Before Margie left, I asked her our two questions, “What makes for a good bar?” and “What makes for a good church?”I asked our two questions to Margie, the woman who asked where we were from, our two questions.  She said that for a bar, “It’s the people. In a small community like this one, everyone has to work together. Even if you’re a stranger. Last year there was a couple from Illinois, and he had an accident cutting a tree. He had a broken pelvis and was in the hospital for four weeks. People got together and cut them enough firewood to get them through the winter.” When I asked about what made for a good church, she gave me detailed directions to St. Francis Catholic church.

This led Penny the bartender to ask what we were up to, “The owner was in a minute ago. He wanted to know.” We told her about our project to visit a bar and a church in every state and that we were there upon the recommendation of our niece. “Oh, I remember her. She worked quietly on a table in the back there.”

I talked to the man next to me at the bar, Derk. He’s worked for the railroad for the last twenty one years and has been coming to Bogie’s for the last twenty. He said there’s only been two owners during that time, Tom for the last twelve and Dave Thatcher before that. I asked if the place changed at all when Tom took over. Derk said, “It’s cleaner now.”

I asked him what makes for a good bar, and he said, “Service. Somebody who’s not playing on their phone or talking to just one person but keeps everyone happy.” I asked if that was true of the staff at Bogie’s and he said, “That’s why I keep coming back.”

I asked what would make for a good church, “I have no idea. It’s not my thing.” I pressed him a bit on what might make it a good church for others, and he said, “It does a lot for a lot of people but not for me.”

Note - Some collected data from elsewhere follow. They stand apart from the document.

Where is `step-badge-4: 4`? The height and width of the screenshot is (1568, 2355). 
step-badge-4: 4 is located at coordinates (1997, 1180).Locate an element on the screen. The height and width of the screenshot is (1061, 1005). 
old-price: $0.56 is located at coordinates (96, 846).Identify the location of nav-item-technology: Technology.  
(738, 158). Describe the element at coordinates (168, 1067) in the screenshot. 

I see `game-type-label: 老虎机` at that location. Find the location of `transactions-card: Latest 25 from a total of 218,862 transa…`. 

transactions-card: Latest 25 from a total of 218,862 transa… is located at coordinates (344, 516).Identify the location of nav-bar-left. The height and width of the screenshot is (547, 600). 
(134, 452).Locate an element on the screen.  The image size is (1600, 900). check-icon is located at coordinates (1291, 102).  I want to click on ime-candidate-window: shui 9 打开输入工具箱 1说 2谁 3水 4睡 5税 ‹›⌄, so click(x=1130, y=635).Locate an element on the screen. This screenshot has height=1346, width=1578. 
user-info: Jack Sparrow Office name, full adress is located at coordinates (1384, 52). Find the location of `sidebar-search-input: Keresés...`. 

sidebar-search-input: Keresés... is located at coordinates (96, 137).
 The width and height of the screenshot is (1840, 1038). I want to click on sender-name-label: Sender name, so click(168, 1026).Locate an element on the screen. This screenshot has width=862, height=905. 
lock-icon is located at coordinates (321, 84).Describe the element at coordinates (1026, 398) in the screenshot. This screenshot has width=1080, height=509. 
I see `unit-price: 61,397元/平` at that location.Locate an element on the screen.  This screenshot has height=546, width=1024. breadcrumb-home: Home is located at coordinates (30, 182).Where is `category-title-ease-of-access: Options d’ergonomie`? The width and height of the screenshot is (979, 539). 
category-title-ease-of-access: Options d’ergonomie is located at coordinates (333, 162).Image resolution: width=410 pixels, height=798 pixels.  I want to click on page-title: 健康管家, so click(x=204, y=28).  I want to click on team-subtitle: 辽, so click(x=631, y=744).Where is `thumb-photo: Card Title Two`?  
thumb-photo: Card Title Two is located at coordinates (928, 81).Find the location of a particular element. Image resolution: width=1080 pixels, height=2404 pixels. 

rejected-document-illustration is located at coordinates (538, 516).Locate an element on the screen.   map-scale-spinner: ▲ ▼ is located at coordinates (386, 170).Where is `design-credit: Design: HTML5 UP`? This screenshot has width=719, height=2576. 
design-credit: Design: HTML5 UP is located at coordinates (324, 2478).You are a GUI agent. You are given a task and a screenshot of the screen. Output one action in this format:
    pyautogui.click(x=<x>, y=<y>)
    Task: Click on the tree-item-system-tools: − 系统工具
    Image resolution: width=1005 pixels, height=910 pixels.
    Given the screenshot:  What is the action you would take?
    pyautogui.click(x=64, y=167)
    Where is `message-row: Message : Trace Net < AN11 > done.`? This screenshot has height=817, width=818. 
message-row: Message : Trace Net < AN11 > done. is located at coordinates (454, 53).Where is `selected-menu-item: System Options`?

Meanwhile, Mindy was asking the three men at her end of the bar about what makes for a good bar and church. Ken said the answer was the same for both places. “Good people. Like we’re doing here, talking. People can communicate.”

Another man added, “It’s something to do on a rainy day.”

And it was a rainy day. While we were there, someone called Penny the bartender to let her know that a tree was hanging perilously over the highway nearby, and she let the customers know. (We were glad the damage wasn’t on the road we’d be taking. The next day we heard that the storm had dropped record amounts of rain in several nearby areas.)

Finally, we were able to ask Penny the bartender about what makes for a good bar. “There should be a welcome feeling when you come in, camaraderie. And for us, we’re all close family. Coming here is like coming home. Bogie’s doesn’t feel like a typical bar, it’s cozy. I keep telling Tom we need easy chairs in here.”

Penny isn’t a church goer, so she didn’t give an answer for what would make for a good church. But when she heard what Ken had to say, she added, “Man made both buildings. I’ll pray in a bar.”

We’ finished our drinks* so we headed back into the rain and the beauty of the Wisconsin woods. (Thanks, Sarah, for sending us to Tom’s Old Bogies.)

*We stopped in Dixon, Illinois, last week, where we met two women with Wisconsin roots. One of them told us we had to have the Wisconsin version of a Bloody Mary, so that’s what Mindy ordered. Sure enough, instead of celery, her drink had an olive and a whole dill pickle on one toothpick with a strip of jerky and a straw. Dean had a rum and coke.